*THE PROBLEM:* Collect every line in the entries below that contains the word "logo", and copy each one out in full.

*MATERIAL FOR THIS TASK:*
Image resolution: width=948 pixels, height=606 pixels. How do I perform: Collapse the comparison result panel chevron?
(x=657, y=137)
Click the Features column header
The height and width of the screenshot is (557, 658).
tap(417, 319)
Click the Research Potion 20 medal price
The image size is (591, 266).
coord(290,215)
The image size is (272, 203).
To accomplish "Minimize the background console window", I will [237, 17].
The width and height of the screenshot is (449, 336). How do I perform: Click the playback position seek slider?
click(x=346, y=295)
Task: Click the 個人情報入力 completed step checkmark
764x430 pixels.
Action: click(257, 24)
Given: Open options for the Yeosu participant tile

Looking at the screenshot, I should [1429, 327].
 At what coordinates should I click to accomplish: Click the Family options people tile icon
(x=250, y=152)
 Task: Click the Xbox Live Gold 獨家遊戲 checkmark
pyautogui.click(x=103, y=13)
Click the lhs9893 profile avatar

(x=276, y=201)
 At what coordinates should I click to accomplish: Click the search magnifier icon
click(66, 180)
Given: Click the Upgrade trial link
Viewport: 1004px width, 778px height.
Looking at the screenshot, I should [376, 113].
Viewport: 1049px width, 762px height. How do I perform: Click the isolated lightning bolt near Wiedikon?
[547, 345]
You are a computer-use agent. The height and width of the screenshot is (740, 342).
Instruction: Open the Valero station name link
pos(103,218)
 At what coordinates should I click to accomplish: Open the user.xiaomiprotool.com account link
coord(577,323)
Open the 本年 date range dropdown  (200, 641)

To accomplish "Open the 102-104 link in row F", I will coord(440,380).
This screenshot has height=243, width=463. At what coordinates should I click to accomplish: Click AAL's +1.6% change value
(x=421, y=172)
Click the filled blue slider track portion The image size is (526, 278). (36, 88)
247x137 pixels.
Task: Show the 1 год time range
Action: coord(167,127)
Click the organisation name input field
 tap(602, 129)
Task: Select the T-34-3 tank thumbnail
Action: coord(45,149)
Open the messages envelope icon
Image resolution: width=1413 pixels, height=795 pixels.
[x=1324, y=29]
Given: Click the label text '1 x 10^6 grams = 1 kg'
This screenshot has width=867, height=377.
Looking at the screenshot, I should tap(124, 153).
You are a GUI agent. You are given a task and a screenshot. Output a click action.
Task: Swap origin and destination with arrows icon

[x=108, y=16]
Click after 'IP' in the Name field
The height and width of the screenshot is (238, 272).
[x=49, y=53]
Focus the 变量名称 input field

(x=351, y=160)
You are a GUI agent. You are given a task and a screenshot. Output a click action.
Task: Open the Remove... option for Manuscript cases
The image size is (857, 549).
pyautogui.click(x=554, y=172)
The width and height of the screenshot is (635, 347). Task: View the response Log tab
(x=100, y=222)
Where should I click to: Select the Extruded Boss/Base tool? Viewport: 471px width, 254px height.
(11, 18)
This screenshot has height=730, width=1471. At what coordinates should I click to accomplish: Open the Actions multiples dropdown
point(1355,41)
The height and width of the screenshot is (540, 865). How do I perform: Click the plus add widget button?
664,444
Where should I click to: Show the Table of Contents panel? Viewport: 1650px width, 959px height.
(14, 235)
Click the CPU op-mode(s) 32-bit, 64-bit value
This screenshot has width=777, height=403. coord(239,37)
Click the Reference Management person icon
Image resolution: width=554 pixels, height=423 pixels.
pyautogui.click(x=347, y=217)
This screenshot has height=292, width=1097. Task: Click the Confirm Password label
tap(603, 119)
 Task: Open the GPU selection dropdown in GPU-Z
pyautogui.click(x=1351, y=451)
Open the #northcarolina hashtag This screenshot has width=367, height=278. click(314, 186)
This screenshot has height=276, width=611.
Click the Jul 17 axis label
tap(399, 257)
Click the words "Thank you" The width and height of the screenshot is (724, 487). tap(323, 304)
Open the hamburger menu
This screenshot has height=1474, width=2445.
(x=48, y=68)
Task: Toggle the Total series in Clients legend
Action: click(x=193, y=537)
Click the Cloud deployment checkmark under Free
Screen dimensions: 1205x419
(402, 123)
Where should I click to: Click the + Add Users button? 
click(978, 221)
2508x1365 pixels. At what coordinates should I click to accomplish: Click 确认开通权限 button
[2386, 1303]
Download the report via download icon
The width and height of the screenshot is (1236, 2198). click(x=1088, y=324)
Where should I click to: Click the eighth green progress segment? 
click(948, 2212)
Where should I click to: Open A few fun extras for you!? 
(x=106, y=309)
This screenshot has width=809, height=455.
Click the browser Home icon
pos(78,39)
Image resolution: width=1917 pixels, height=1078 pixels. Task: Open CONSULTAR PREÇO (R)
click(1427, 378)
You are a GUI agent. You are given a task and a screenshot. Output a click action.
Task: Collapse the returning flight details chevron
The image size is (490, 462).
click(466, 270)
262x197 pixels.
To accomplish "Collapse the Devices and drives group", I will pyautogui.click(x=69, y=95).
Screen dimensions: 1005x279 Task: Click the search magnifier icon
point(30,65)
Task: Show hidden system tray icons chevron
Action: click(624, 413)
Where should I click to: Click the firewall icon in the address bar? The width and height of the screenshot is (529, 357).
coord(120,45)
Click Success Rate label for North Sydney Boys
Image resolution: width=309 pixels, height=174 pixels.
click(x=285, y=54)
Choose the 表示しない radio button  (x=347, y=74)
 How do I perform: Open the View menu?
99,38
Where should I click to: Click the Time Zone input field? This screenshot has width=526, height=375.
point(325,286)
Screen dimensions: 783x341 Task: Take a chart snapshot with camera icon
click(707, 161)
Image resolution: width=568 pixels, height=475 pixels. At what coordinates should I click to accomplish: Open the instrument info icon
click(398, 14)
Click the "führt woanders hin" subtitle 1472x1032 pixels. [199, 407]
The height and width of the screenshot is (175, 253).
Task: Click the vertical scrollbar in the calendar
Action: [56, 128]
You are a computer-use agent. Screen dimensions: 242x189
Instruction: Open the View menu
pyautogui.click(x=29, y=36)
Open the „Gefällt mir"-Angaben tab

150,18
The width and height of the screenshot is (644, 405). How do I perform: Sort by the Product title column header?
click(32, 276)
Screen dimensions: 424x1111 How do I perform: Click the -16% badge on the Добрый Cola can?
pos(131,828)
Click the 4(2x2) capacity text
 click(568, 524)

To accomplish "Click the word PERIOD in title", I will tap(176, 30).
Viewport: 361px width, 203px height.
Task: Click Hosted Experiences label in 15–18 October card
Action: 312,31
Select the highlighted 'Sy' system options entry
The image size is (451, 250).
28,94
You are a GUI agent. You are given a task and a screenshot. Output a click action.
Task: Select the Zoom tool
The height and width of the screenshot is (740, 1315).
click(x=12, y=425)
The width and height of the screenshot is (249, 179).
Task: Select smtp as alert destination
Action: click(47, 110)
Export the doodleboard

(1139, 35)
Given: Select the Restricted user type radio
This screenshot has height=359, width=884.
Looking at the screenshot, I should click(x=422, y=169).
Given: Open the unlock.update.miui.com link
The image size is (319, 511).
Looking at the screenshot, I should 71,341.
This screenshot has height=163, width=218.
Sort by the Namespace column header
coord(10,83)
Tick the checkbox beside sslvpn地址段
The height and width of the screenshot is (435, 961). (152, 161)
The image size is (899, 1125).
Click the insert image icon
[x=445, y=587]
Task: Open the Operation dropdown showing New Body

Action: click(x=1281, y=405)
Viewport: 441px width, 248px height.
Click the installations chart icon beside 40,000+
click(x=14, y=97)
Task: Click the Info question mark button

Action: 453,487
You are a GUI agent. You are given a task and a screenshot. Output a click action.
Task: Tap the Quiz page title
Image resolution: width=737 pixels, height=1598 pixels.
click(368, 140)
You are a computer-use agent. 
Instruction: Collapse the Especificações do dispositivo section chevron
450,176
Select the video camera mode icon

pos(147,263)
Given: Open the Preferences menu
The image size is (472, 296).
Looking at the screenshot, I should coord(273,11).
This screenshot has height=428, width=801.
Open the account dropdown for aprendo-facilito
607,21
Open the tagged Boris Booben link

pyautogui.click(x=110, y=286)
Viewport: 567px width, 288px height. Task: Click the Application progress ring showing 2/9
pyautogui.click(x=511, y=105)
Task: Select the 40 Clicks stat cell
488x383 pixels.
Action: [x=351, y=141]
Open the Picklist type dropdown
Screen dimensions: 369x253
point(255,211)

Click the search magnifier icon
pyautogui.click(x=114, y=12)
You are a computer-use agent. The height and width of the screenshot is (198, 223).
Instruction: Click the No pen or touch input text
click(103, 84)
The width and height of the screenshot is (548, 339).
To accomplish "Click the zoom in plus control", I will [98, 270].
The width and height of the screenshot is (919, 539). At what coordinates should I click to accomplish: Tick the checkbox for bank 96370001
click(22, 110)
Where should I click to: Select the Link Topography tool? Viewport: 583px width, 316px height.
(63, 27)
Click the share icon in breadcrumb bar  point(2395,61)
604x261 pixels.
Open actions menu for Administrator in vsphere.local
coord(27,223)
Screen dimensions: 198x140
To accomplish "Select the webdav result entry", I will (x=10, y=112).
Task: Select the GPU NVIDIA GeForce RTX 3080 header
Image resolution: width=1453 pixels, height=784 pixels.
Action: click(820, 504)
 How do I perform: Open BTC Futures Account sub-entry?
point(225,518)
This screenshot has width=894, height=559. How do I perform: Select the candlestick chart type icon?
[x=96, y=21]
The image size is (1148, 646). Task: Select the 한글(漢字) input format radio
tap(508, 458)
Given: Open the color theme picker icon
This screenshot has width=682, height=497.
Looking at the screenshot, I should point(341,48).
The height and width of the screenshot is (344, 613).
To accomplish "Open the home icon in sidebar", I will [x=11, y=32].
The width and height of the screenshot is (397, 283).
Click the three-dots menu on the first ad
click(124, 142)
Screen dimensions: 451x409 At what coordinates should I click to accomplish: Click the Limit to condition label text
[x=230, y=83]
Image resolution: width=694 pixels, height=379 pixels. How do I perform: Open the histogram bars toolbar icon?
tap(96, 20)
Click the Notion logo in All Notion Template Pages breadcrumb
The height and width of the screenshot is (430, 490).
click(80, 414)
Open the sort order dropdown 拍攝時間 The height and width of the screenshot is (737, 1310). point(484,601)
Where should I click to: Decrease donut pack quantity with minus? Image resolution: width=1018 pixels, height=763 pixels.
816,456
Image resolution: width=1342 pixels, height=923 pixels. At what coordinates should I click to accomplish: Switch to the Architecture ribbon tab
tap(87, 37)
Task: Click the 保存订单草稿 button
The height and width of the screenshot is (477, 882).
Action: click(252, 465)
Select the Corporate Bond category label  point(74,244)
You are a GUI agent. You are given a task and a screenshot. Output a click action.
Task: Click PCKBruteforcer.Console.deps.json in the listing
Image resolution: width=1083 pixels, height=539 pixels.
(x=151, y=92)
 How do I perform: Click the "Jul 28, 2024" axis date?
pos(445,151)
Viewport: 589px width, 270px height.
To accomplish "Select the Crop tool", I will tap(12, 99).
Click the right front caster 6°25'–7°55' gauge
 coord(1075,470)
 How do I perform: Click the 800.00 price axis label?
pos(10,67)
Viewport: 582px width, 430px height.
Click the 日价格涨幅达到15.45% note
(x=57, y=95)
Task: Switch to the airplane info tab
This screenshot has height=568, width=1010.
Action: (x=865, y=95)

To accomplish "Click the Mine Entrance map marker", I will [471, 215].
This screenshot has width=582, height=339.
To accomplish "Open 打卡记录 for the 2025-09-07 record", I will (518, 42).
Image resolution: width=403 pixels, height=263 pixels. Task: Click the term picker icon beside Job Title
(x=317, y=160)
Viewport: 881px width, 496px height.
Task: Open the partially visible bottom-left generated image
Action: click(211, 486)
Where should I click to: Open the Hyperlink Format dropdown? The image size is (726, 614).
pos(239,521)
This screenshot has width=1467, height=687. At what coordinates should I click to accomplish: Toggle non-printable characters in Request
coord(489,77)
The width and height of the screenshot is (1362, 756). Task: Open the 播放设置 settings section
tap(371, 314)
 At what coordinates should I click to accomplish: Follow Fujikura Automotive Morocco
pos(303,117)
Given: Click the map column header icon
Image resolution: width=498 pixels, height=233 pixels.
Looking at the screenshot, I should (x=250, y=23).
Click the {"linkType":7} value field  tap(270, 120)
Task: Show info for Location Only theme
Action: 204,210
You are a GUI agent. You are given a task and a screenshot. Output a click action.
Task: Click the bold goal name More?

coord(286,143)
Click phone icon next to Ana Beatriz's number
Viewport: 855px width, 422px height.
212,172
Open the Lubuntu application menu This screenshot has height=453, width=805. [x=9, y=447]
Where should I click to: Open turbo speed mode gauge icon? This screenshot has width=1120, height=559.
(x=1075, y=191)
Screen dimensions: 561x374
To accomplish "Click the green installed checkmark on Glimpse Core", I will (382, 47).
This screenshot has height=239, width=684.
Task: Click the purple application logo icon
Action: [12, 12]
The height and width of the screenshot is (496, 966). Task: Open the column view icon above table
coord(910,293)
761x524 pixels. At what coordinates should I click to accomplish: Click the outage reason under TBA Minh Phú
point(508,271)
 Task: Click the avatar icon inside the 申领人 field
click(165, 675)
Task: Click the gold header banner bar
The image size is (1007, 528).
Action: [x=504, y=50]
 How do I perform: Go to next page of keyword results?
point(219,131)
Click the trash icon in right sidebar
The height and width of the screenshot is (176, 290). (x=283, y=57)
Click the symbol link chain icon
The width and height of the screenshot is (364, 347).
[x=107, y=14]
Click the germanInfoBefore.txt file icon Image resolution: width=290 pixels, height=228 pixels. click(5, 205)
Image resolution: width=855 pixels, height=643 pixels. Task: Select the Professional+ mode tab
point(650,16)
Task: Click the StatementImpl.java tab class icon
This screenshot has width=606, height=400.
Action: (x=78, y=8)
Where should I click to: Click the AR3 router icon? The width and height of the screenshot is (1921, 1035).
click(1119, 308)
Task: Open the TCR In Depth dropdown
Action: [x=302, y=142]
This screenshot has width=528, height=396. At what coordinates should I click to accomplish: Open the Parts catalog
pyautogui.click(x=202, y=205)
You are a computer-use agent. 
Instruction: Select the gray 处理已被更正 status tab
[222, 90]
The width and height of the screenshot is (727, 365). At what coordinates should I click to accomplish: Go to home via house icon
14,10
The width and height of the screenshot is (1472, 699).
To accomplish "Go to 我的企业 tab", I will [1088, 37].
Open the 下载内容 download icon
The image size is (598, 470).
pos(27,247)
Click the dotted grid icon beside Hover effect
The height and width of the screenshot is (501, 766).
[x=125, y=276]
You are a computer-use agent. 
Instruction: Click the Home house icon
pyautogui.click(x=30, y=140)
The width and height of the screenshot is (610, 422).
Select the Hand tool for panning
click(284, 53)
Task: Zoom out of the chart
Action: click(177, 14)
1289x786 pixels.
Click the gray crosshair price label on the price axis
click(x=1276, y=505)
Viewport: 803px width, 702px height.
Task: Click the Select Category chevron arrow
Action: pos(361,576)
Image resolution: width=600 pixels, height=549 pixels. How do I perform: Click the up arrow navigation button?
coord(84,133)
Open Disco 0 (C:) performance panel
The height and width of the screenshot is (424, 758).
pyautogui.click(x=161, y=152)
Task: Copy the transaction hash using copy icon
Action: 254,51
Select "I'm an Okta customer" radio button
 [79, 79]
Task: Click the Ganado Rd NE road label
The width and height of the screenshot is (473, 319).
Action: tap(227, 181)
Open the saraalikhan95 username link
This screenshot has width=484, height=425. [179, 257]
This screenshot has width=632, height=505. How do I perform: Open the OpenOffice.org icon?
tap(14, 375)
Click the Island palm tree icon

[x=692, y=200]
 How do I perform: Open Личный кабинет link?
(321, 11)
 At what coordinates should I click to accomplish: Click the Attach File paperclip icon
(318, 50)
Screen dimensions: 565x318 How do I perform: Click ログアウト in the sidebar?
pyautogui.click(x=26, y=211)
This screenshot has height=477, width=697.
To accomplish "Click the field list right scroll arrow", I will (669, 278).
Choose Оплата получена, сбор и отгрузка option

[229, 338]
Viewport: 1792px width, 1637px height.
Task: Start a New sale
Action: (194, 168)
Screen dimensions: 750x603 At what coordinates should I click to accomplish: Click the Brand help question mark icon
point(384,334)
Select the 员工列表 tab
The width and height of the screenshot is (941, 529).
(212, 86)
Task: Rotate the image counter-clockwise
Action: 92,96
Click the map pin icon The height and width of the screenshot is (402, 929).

*THE REPLY:*
Click the Notion logo in All Notion Template Pages breadcrumb
Task: Click the purple application logo icon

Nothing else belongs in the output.